Hello, The first thing to double check is that the chromosome identifier is an exact match between the reference genome and the reference annotation. The GFF3 file is naming the chromosome "NC_011420.2". The reference annotation chromosome should be named exactly the same way. Check this in the input BAM/SAM datasets or the original .fasta reference genome. Hopefully this finds the problem. Correcting mismatched names (due to various reasons) is the most common solution to this sort of issue: 'Tools on the Main server: Example', bullet item #2: http://wiki.g2.bx.psu.edu/Support#Interpreting_scientific_results Best, Jen Galaxy team On 9/26/12 8:46 AM, Qian Dong wrote:
Dear Team,
I've been having a problem with cufflink regarding GFF files. I tried searching the mailing list first and failed to find an answer. Could you help me look at this?

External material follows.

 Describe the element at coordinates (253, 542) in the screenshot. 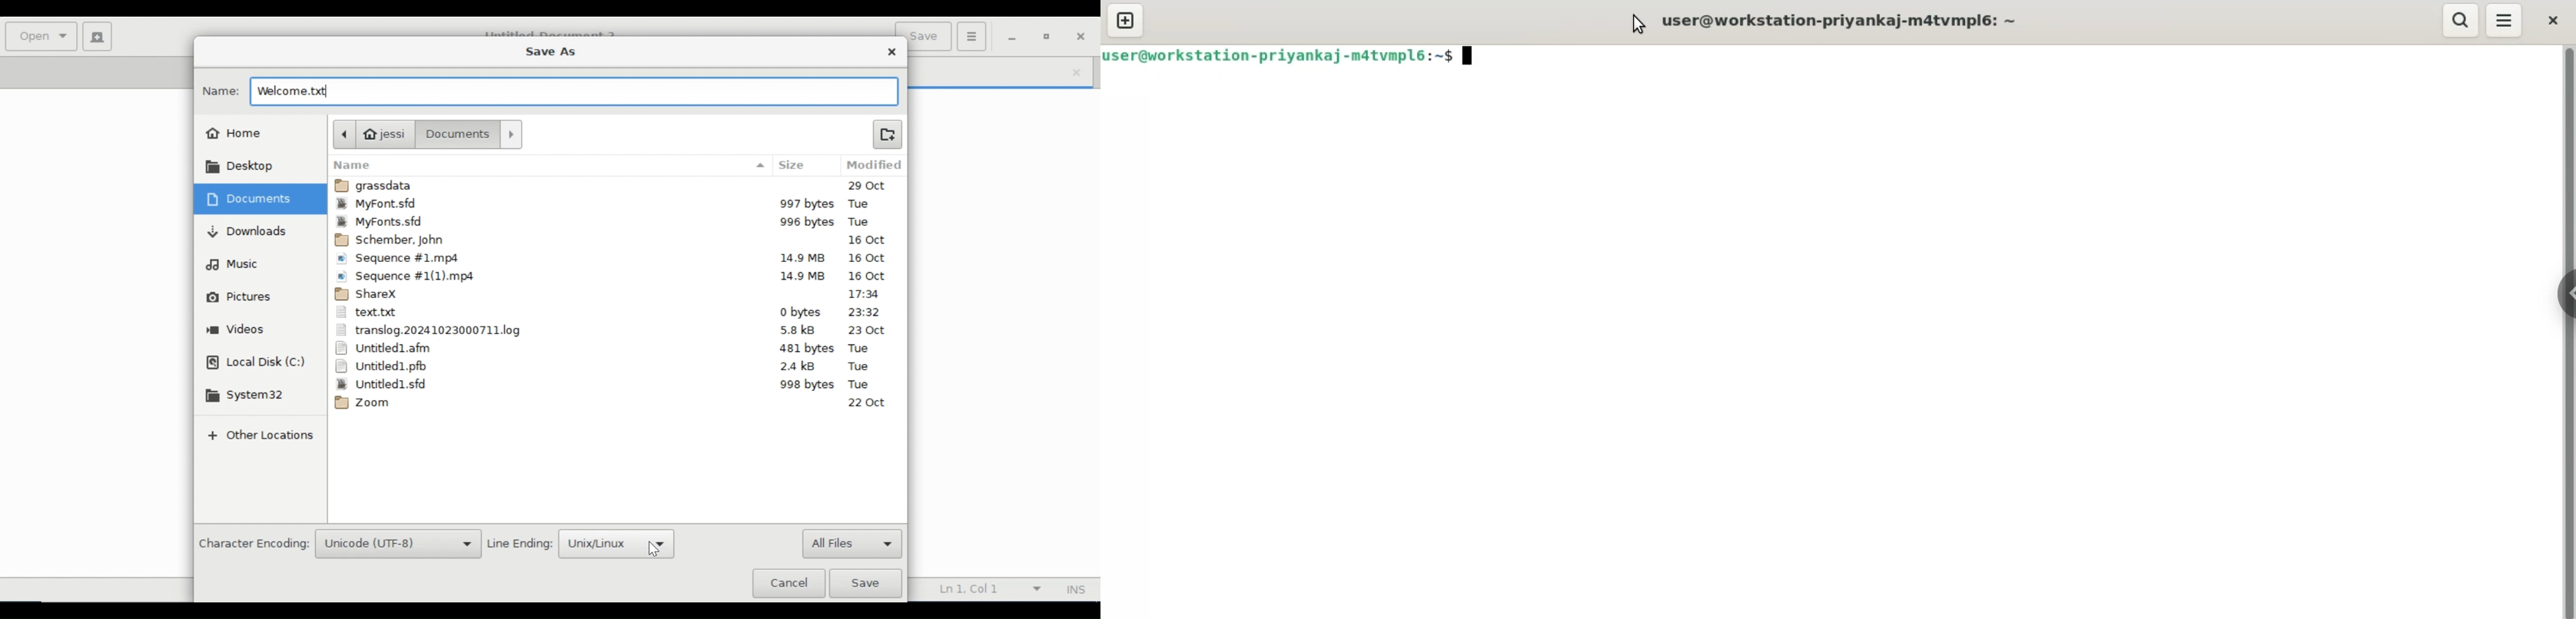

I see `Character Encoding` at that location.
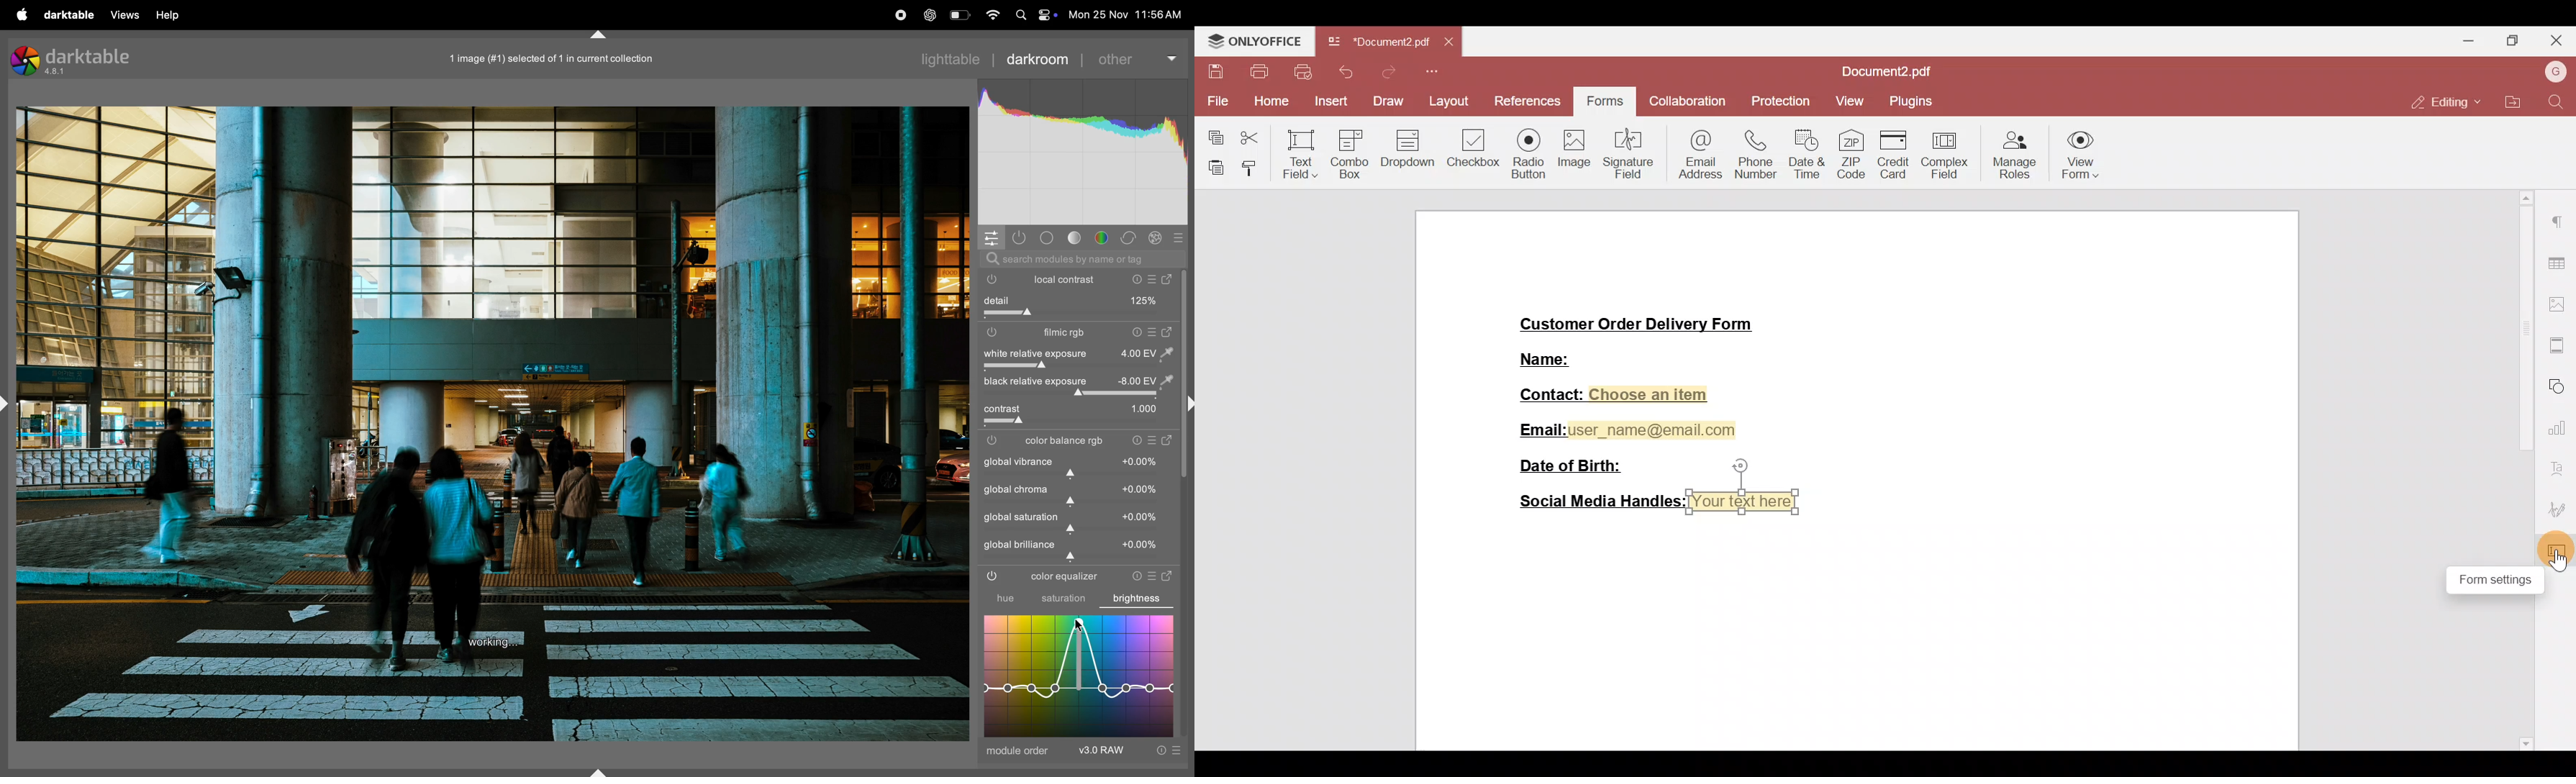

I downloaded my genome annotation GFF file from NCBI (soon I realized NCBI format may be a problem) for my bacterial RNA-seq data analysis. My GFF file looks like the following:
' ##gff-version 3 #!gff-spec-version 1.20 #!processor NCBI annotwriter ##sequence-region NC_011420.2 1 4355543 ##species http://www.ncbi.nlm.nih.gov/Taxonomy/Browser/wwwtax.cgi?id=414684 NC_011420.2 RefSeq region 1 4355543 . + . ID=id0;Dbxref=taxon:414684;Is_circular=true;culture-collection=ATCC:51521;gb-synonym=Rhodocista centenaria SW;gbkey=Src;genome=chromosome;mol_type=genomic DNA;strain=SW%3B ATCC 51521 NC_011420.2 RefSeq gene 11 3343 . + . ID=gene0;Name=RC1_0011;Dbxref=GeneID:7008893;gbkey=Gene;locus_tag=RC1_0011 NC_011420.2 RefSeq CDS 11 3343 . + 0 ID=cds0;Name=YP_002296275.1;Parent=gene0;Note=Contains a type I secretion target ggxgxdxxx repeat %282 copies%29 domain%3B Contains a Cadherin domain%3B identified by match to protein family HMM PF02789;Dbxref=Genbank:YP_002296275.1,GeneID:7008893;gbkey=CDS;product=hypothetical protein;protein_id=YP_002296275.1;transl_table=11
I used this file for cufflink but all the FPKM values are 0. I checked out this link: http://cufflinks.cbcb.umd.edu/gff.html and thought that maybe the problem is because I don't have any mRNA feature in my gff file. Since I am dealing with a bacterial genome, there is no exon/intron or UTR info needed. Therefore I modified my GFF file into the following:
##gff-version 3 #!gff-spec-version 1.20 #!processor NCBI annotwriter ##sequence-region NC_011420.2 1 4355543 ##species http://www.ncbi.nlm.nih.gov/Taxonomy/Browser/wwwtax.cgi?id=414684 NC_011420.2 RefSeq region 1 4355543 . + . ID=id0;Dbxref=taxon:414684;Is_circular=true;culture-collection=ATCC:51521;gb-synonym=Rhodocista centenaria SW;gbkey=Src;genome=chromosome;mol_type=genomic DNA;strain=SW%3B ATCC 51521 NC_011420.2 RefSeq mRNA 11 3343 . + . ID=mRNA0;Name=RC1_0011;Dbxref=GeneID:7008893;gbkey=Gene;locus_tag=RC1_0011 NC_011420.2 RefSeq CDS 11 3343 . + 0 ID=cds0;Name=YP_002296275.1;Parent=mRNA0;Note=Contains a type I secretion target ggxgxdxxx repeat %282 copies%29 domain%3B Contains a Cadherin domain%3B identified by match to protein family HMM PF02789;Dbxref=Genbank:YP_002296275.1,GeneID:7008893;gbkey=CDS;product=hypothetical protein;protein_id=YP_002296275.1;transl_table=11
I re-ran cufflink however this time there is error reported. I can only tell from the report that there is a segmentation fault but not further details. The report is as follows:
Error running cufflinks. return code = 139 Command line: cufflinks -q --no-update-check -I 100 -F 0.100000 -j 0.150000 -p 4 -G /galaxy/test_pool/pool5/files/000/327/dataset_327777.dat /galaxy/test_database/files/000/325/dataset_325086.dat [19:41:41] Loading reference annotation. Segmentation fault
cp: cannot stat `/galaxy/test_pool/pool3/tmp/job_working_directory/000/170/170197/global_model.txt': No such file or directory cp: cannot stat `/galaxy/test_pool/pool3/tmp/job_working_directory/000/170/170197/isoforms.fpkm_tracking': No such file or directory cp: cannot stat `/galaxy/test_pool/pool3/tmp/job_working_directory/000/170/170197/genes.fpkm_tracking': No such file or directory
My questions will be:
1. Is there any way to modify a NCBI bacterial genome annotation GFF file to make it usable for cufflink? Our genome annotation is only available in NCBI, not ensemble or USDC so this is pretty much my only choice..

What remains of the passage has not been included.